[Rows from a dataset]
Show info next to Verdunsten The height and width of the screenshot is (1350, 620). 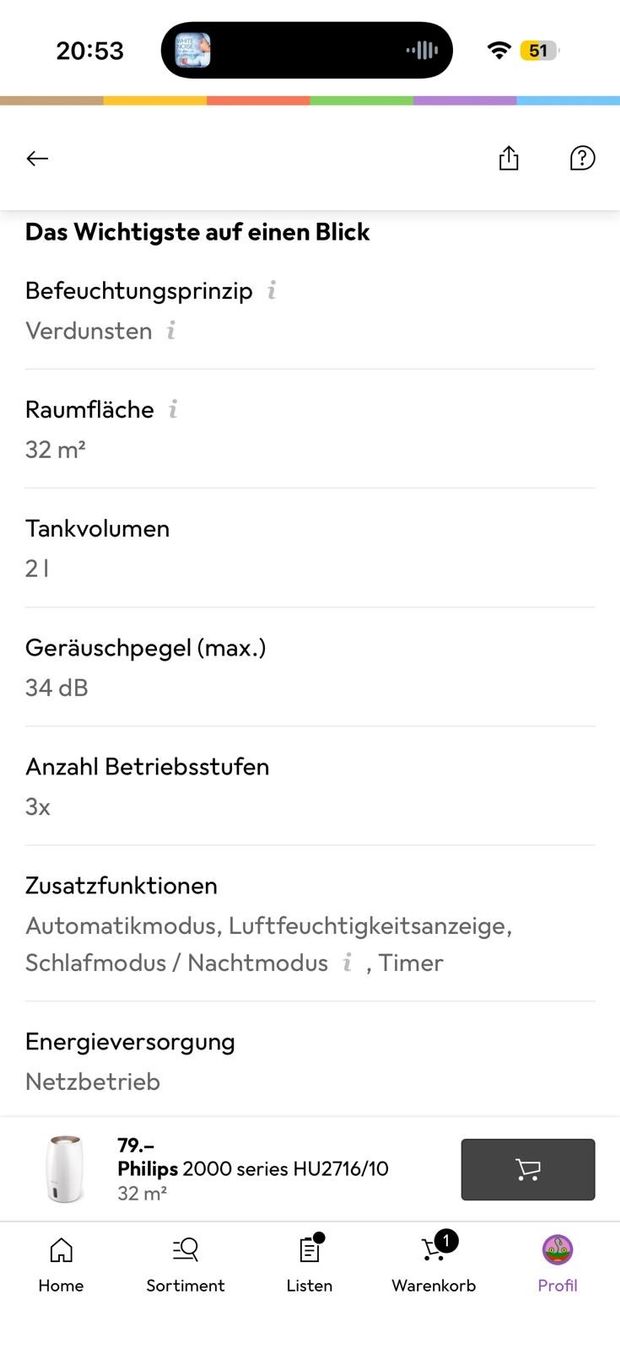click(x=171, y=331)
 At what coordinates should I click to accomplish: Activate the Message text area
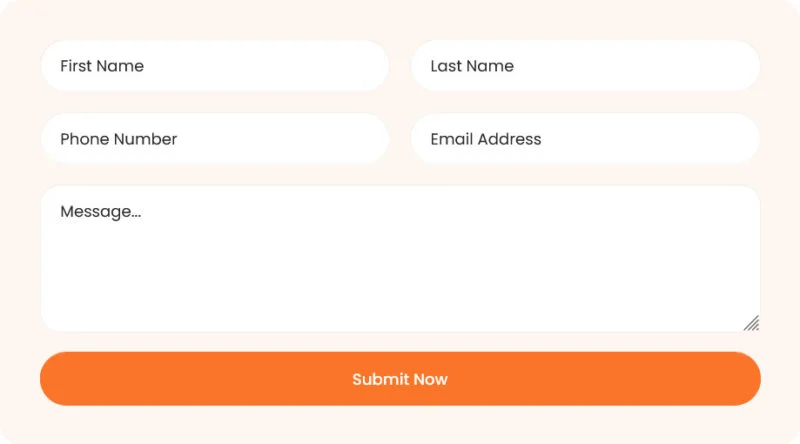401,259
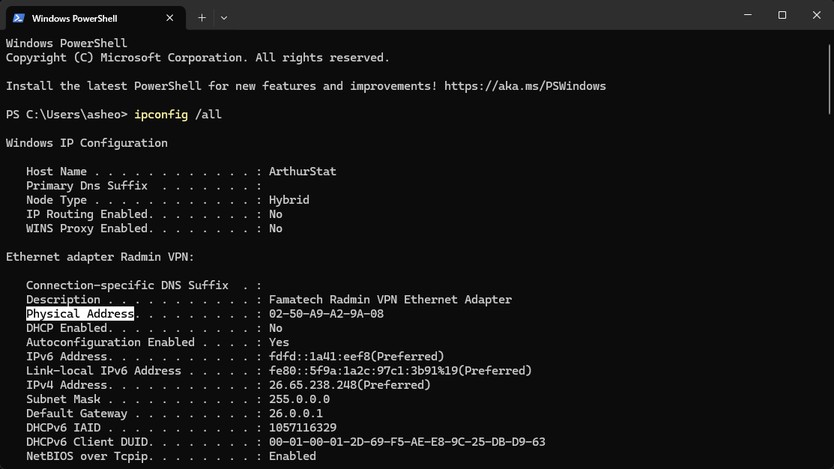The image size is (834, 469).
Task: Click the highlighted Physical Address text
Action: [x=79, y=314]
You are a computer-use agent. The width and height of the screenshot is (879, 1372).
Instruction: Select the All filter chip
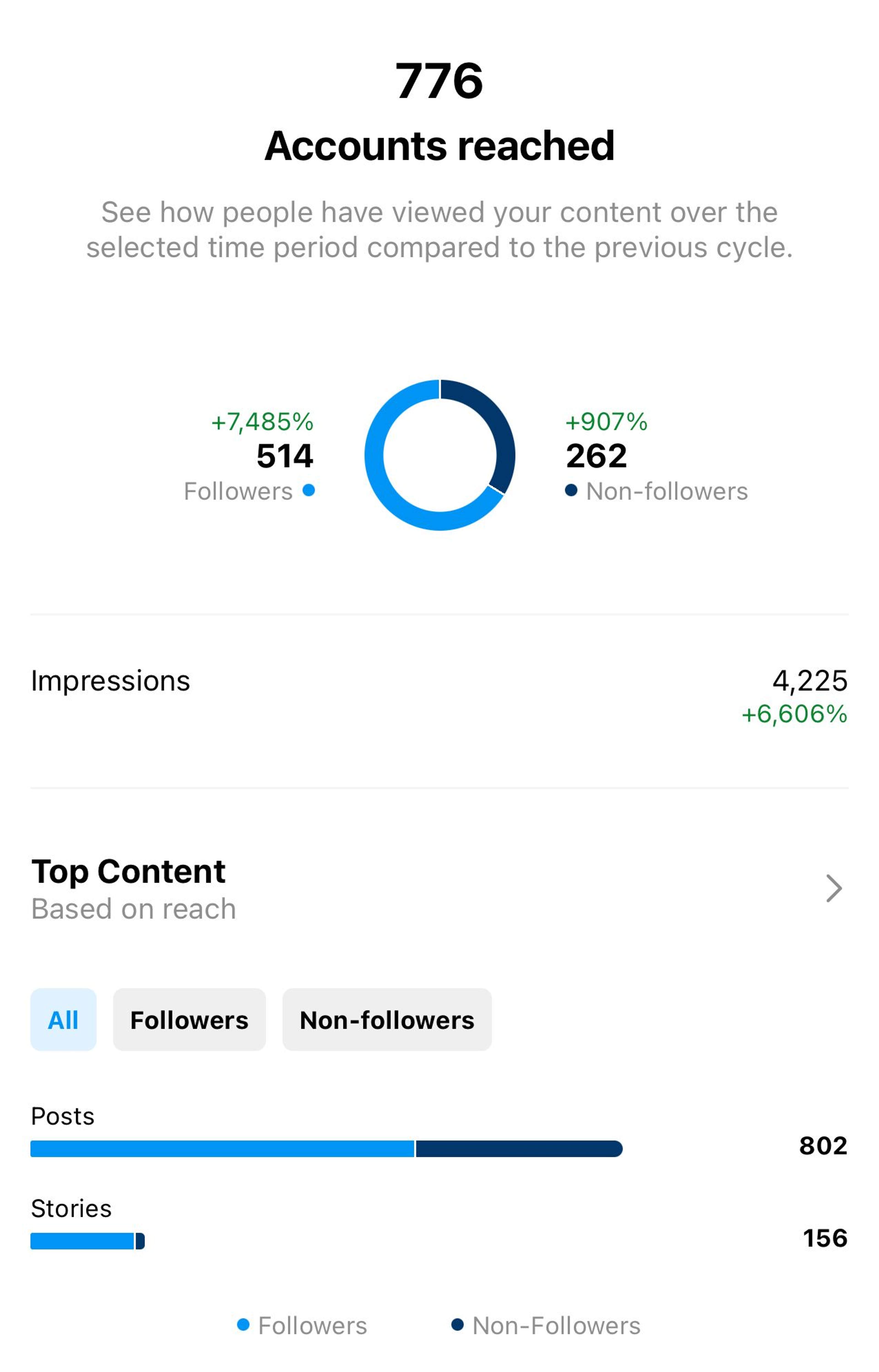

### Required task
Copy the data word for word, starting at the line that contains "At what coordinates" and continuing through the last line of the data. Omit the pictures from your copy.

### Full response
 At what coordinates should I click to accomplish: Activate the Message text area
401,259
The image size is (834, 469).
Task: Click the highlighted Physical Address text
Action: [x=79, y=314]
You are a computer-use agent. The width and height of the screenshot is (879, 1372).
Instruction: Select the All filter chip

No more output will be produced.